**Task goal:** When the string "with" appears in a line of the records, show the whole line.

(Entries taken from a collection)

+ + + + +

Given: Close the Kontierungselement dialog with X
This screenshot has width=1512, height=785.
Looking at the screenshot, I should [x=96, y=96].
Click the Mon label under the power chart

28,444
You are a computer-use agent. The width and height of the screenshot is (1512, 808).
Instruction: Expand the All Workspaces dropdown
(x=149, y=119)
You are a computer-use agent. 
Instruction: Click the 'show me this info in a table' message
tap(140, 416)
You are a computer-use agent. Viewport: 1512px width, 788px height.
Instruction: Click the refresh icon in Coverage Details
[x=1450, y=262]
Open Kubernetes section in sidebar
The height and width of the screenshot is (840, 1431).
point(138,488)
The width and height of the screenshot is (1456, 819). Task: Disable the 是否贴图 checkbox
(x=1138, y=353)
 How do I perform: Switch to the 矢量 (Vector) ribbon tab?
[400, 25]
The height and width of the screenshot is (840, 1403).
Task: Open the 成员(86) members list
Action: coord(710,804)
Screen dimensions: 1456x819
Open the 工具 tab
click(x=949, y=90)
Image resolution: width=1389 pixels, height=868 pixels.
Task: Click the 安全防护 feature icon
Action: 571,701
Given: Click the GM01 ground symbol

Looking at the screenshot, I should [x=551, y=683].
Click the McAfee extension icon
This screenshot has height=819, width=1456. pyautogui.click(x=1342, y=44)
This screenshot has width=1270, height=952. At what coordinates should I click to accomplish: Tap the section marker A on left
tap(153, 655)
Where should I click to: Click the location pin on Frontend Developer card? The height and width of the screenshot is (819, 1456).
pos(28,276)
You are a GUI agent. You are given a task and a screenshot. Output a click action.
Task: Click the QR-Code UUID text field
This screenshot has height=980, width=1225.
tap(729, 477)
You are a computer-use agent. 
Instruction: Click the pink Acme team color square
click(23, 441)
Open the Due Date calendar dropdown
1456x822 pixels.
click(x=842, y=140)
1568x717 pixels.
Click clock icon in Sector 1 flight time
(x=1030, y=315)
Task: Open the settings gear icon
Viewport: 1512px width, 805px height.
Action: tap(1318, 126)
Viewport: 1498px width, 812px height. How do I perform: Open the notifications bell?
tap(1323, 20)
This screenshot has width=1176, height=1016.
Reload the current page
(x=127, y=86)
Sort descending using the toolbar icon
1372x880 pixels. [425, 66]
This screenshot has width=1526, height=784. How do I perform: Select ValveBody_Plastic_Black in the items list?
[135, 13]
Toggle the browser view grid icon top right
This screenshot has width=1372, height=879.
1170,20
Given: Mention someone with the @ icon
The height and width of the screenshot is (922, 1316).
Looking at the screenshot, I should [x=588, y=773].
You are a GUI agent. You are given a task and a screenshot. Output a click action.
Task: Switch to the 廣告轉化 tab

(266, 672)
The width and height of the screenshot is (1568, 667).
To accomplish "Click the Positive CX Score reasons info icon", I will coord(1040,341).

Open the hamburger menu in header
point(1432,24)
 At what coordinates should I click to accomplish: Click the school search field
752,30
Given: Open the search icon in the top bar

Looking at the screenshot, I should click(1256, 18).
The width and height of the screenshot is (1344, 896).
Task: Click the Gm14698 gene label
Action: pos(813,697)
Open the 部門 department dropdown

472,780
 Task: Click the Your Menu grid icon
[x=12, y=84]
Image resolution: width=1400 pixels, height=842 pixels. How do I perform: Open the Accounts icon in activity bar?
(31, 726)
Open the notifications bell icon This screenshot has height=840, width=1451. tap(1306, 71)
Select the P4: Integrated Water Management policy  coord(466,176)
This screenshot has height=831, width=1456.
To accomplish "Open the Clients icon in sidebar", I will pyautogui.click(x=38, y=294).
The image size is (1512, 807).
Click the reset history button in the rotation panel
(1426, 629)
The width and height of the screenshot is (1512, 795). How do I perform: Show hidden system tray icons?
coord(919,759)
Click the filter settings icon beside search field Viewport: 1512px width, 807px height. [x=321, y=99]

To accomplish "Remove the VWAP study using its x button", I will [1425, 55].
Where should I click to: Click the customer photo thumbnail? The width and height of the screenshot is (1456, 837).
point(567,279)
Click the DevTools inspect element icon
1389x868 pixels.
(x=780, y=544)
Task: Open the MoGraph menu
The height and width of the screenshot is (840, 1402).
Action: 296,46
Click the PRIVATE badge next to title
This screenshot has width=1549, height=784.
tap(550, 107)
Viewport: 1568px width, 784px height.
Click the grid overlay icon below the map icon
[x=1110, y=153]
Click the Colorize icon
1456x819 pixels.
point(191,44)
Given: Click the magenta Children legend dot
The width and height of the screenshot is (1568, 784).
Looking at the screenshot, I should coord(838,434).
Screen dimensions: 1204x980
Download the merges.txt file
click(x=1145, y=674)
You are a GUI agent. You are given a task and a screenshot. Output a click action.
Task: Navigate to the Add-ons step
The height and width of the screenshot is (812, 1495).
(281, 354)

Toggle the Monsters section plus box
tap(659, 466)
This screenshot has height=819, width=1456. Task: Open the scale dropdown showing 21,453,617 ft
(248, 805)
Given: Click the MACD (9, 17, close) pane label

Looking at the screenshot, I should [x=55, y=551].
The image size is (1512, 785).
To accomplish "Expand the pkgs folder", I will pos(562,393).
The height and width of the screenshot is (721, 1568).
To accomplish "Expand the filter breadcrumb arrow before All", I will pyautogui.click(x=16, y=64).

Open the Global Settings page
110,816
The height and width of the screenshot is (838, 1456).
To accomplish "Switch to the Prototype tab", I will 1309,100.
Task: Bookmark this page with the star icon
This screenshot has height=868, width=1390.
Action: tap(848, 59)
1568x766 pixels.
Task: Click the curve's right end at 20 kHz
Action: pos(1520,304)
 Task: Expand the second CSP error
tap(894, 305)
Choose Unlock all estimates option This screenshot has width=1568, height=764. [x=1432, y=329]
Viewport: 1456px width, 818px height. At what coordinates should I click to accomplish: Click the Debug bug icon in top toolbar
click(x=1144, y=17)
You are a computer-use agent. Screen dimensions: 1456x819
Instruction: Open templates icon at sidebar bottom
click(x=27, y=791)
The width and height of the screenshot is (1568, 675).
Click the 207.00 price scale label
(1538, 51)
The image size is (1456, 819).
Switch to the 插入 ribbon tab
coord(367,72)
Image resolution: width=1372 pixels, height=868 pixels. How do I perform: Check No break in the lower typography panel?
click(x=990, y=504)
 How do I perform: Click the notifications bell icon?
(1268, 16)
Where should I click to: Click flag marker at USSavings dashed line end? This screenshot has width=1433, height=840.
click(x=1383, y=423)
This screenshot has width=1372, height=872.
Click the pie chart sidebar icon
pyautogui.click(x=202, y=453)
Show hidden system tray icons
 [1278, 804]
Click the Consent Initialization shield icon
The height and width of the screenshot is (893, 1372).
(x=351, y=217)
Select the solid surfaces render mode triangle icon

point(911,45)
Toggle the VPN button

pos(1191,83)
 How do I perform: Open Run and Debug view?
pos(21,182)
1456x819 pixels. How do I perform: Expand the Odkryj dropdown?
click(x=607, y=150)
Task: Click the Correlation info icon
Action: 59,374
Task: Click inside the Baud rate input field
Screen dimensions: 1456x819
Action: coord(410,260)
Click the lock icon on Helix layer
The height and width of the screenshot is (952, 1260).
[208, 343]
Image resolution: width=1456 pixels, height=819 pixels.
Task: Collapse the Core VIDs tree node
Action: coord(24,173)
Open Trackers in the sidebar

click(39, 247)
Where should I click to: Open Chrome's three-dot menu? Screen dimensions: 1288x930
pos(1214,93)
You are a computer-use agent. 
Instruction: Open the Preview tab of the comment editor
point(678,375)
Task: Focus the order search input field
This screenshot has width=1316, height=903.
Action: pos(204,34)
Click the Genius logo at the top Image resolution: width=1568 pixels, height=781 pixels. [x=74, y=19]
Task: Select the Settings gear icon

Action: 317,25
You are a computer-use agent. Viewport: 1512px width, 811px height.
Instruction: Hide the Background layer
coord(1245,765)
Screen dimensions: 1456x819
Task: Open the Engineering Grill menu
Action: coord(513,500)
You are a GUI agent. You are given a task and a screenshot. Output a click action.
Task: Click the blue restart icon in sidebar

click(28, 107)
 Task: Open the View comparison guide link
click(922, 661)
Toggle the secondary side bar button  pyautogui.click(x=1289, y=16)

+ + + + +

**Expected output:**
Given: Close the Kontierungselement dialog with X
Given: Mention someone with the @ icon
Task: Bookmark this page with the star icon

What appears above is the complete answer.